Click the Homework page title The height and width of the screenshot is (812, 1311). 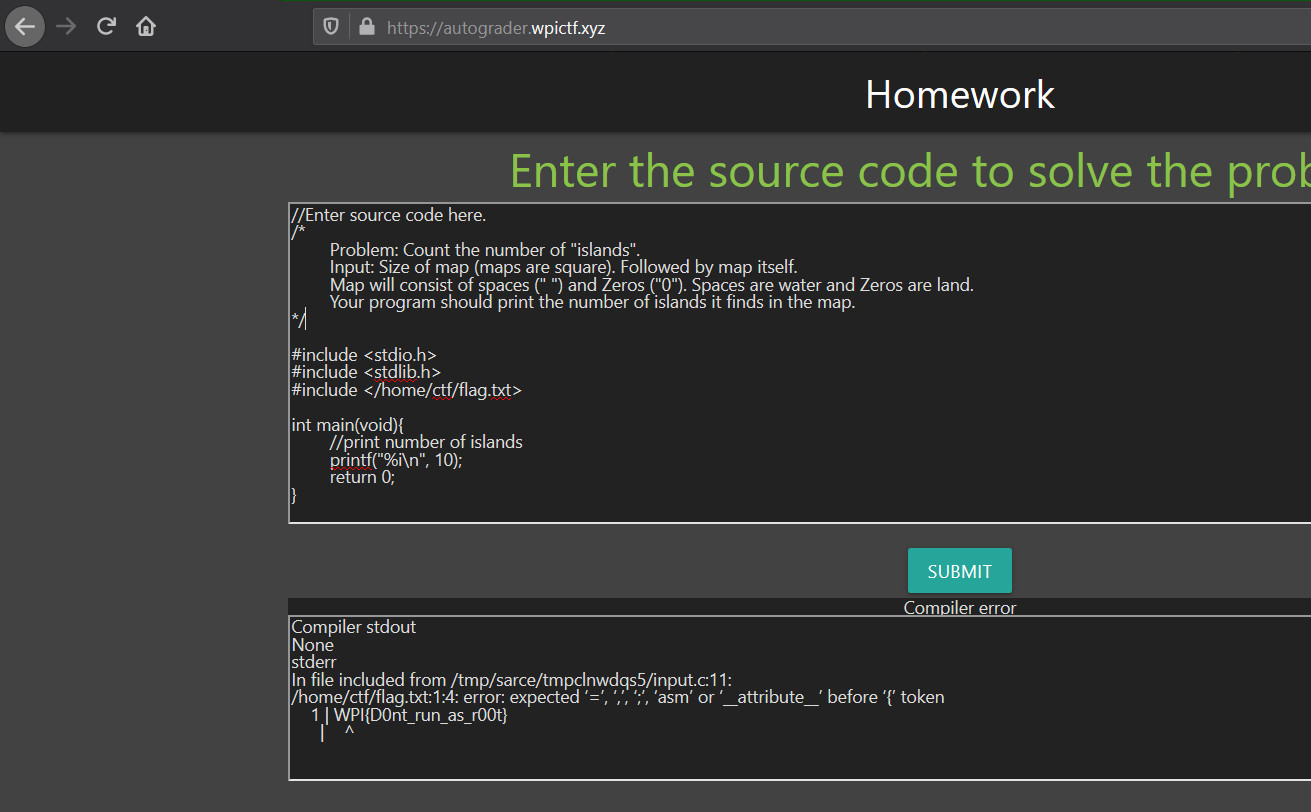click(x=959, y=95)
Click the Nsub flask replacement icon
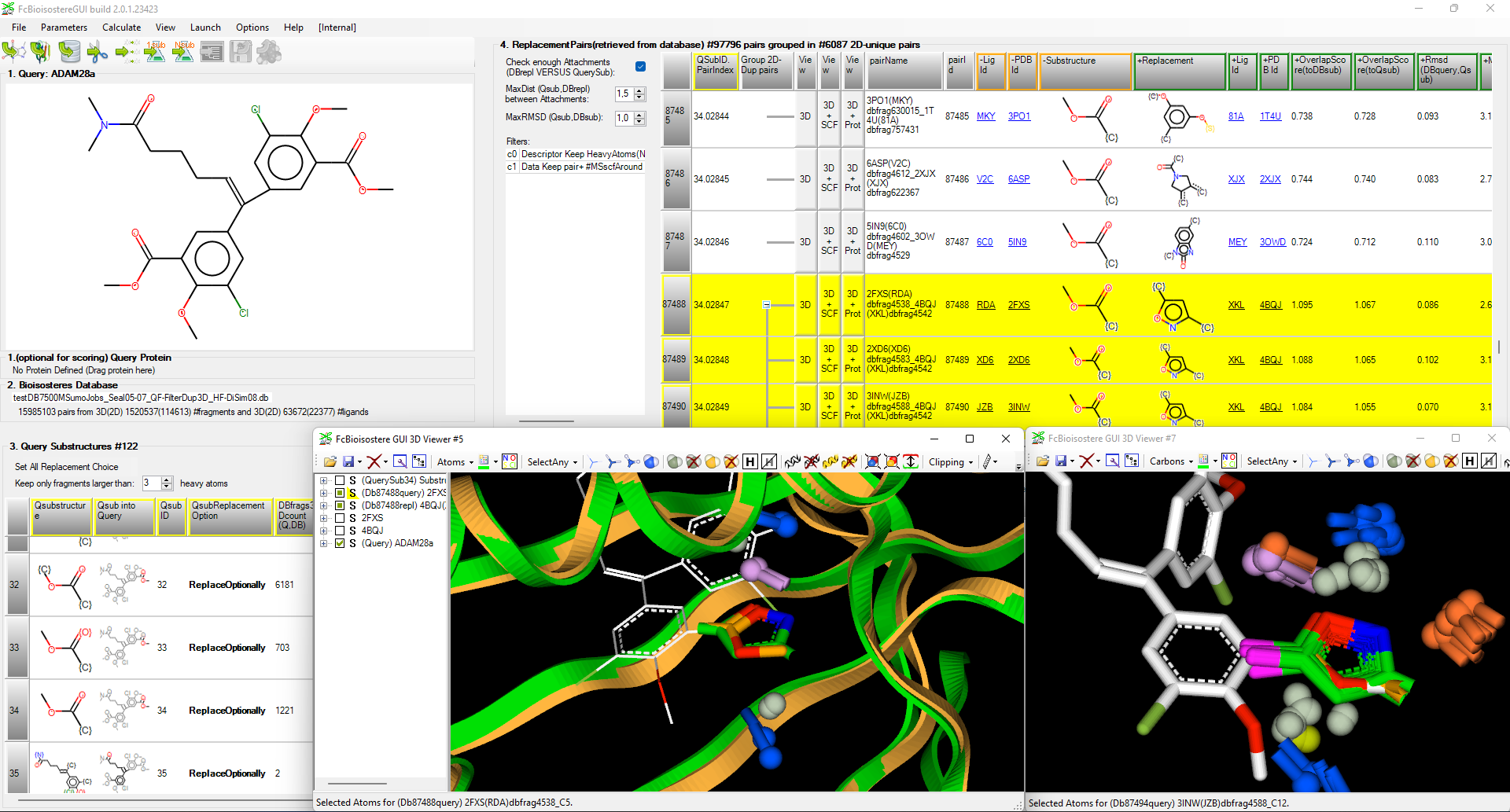Viewport: 1510px width, 812px height. (183, 52)
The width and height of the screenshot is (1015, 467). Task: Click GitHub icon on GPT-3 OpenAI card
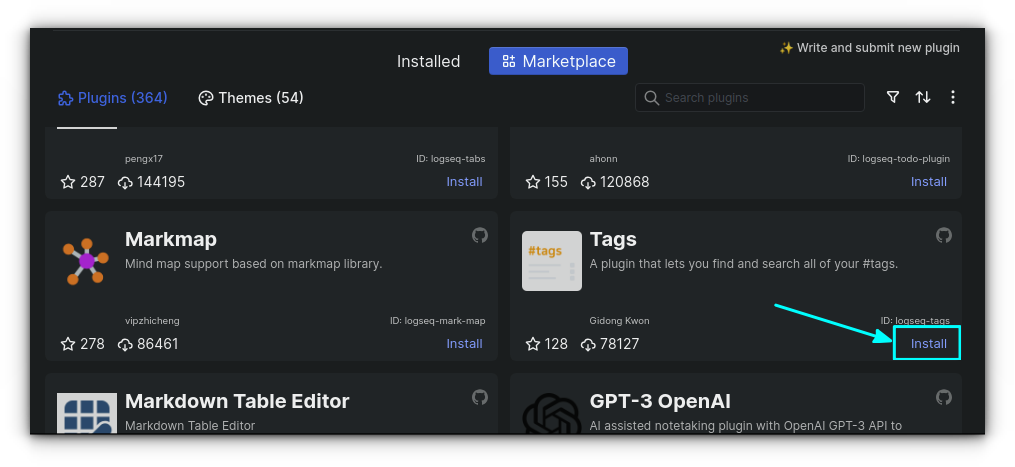944,397
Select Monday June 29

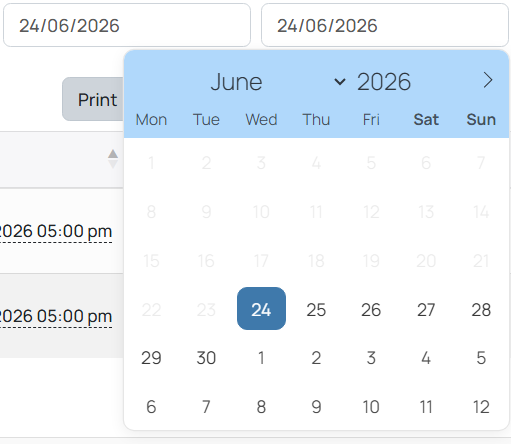[151, 358]
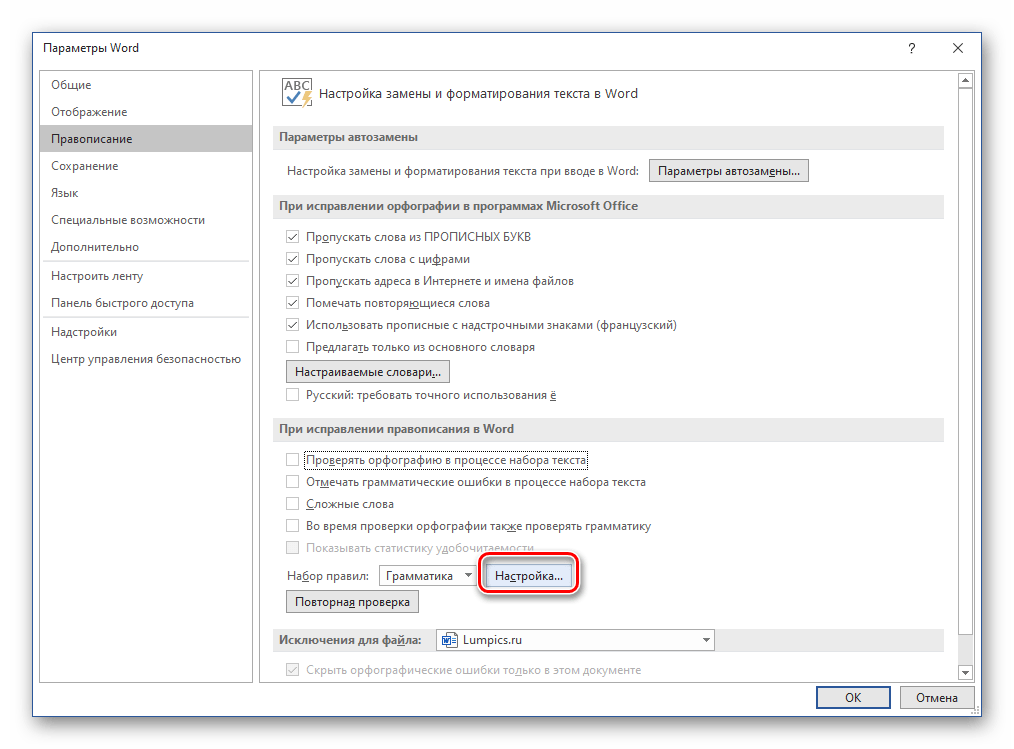This screenshot has width=1014, height=749.
Task: Toggle 'Пропускать слова из ПРОПИСНЫХ БУКВ' checkbox
Action: [x=293, y=237]
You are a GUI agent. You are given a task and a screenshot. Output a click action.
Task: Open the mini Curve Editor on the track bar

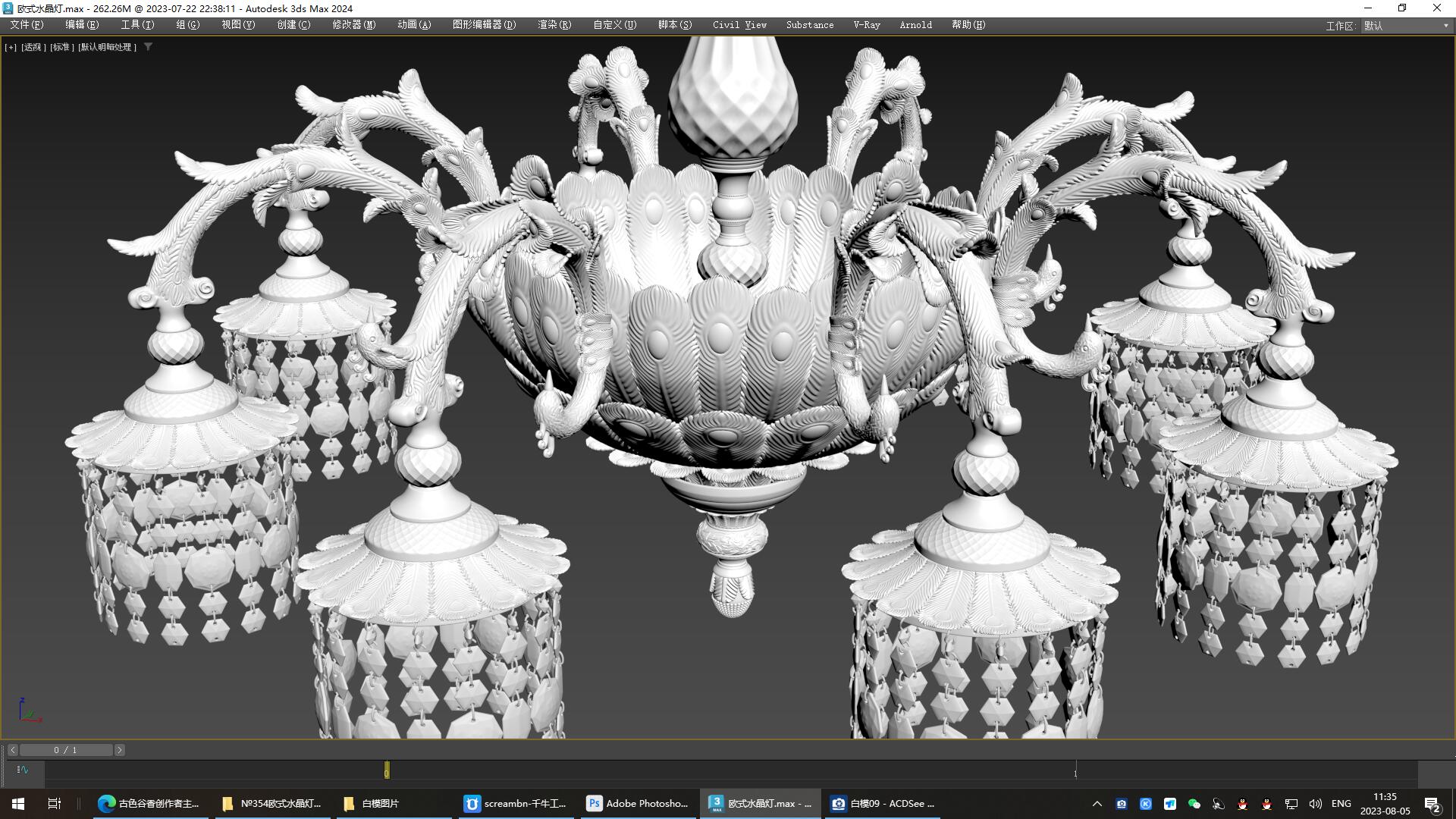click(x=23, y=770)
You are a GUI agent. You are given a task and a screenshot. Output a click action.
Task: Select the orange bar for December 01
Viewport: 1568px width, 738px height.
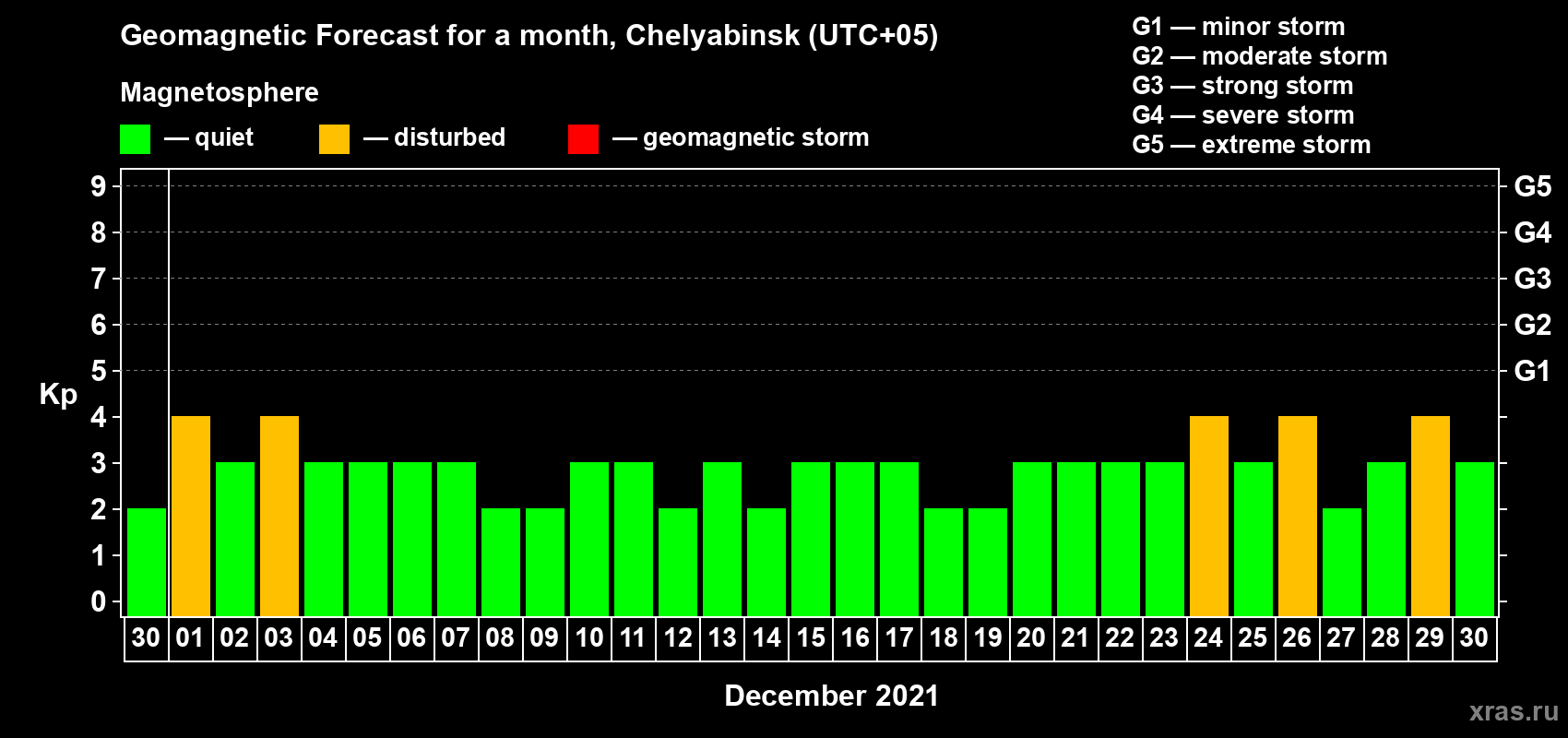coord(191,516)
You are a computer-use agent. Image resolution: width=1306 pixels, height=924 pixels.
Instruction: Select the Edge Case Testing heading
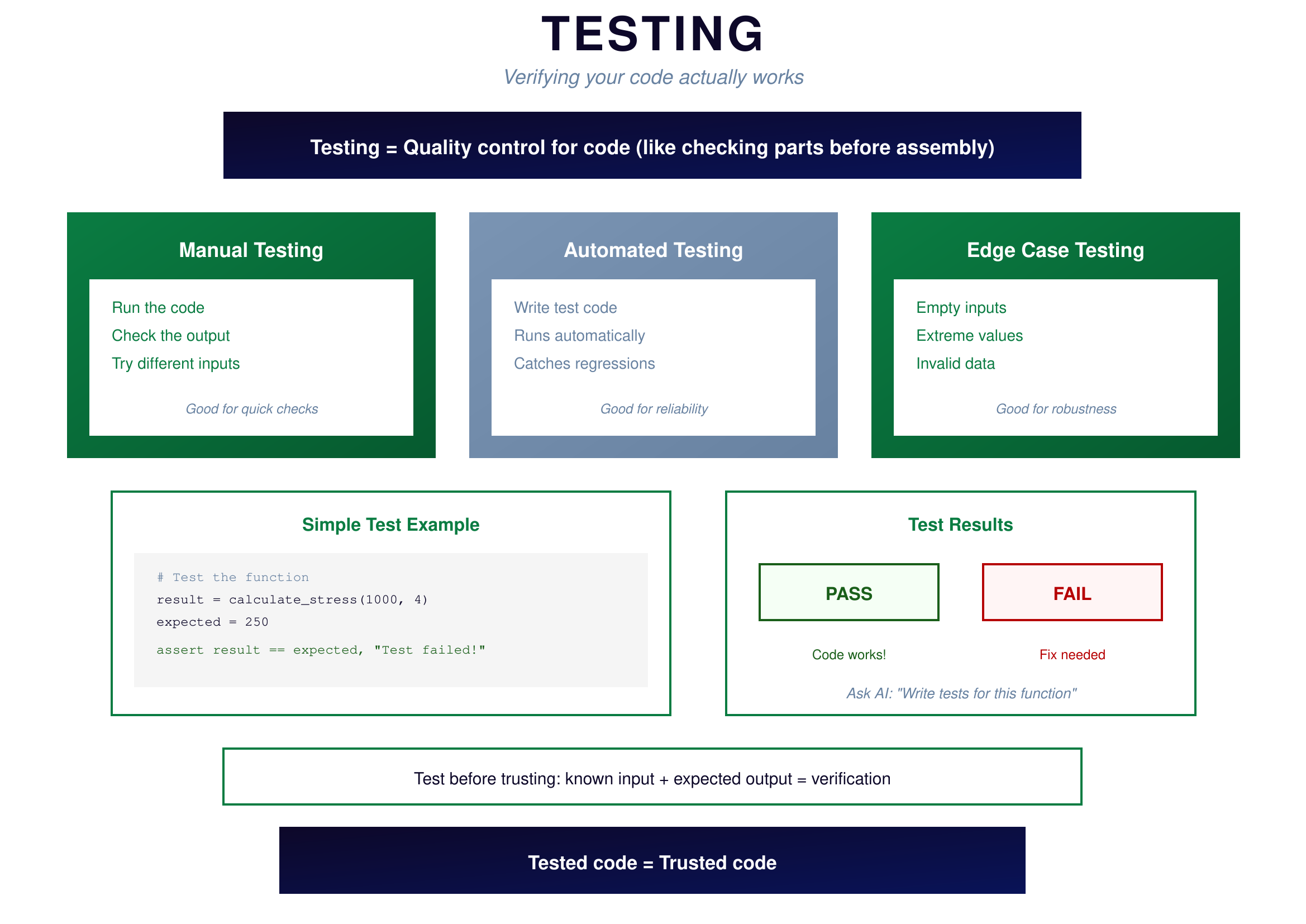1055,250
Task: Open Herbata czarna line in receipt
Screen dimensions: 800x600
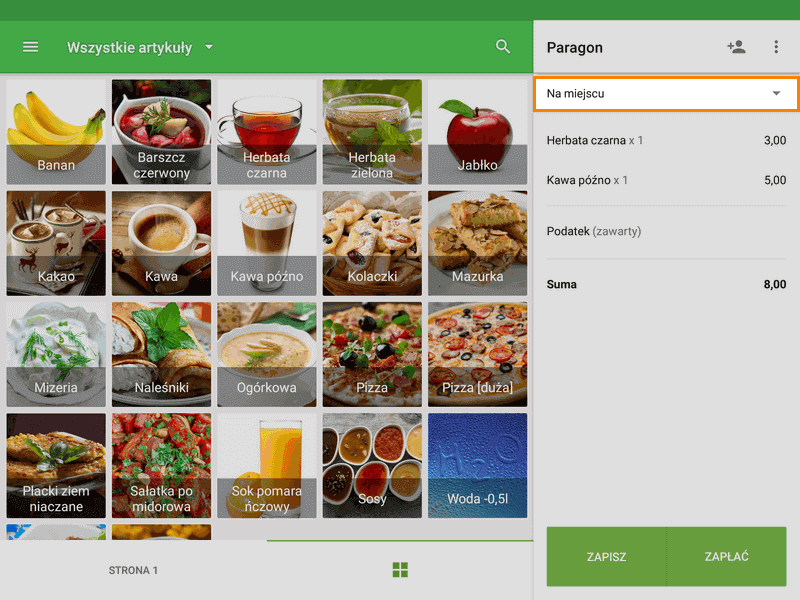Action: coord(665,141)
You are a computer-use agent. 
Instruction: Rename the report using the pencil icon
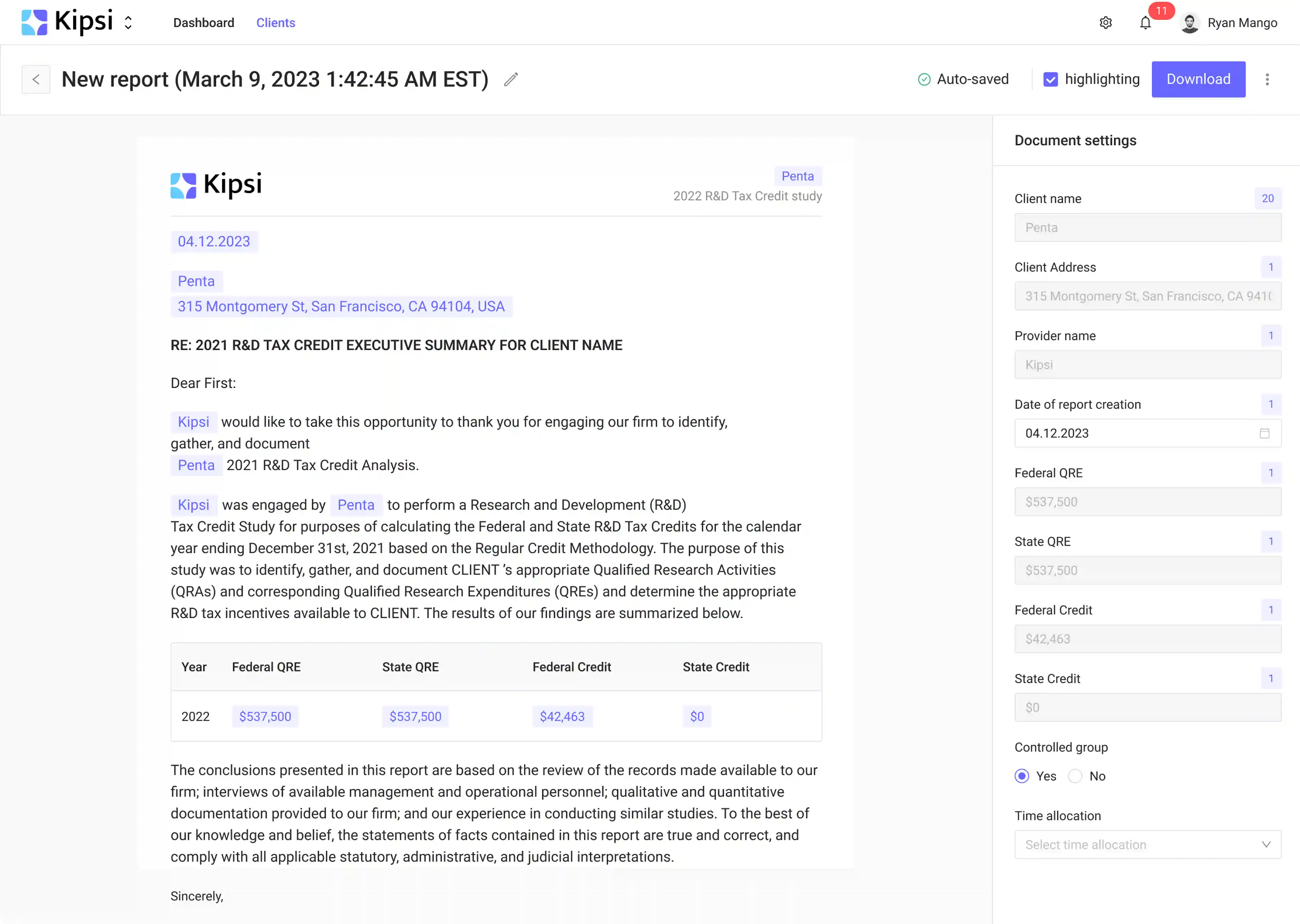(x=510, y=79)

══════════

EXERCISE. Please tally how many lines of the listing above contain the string "agent" (case counts), and reply with the number alone.

EXPECTED ANSWER. 4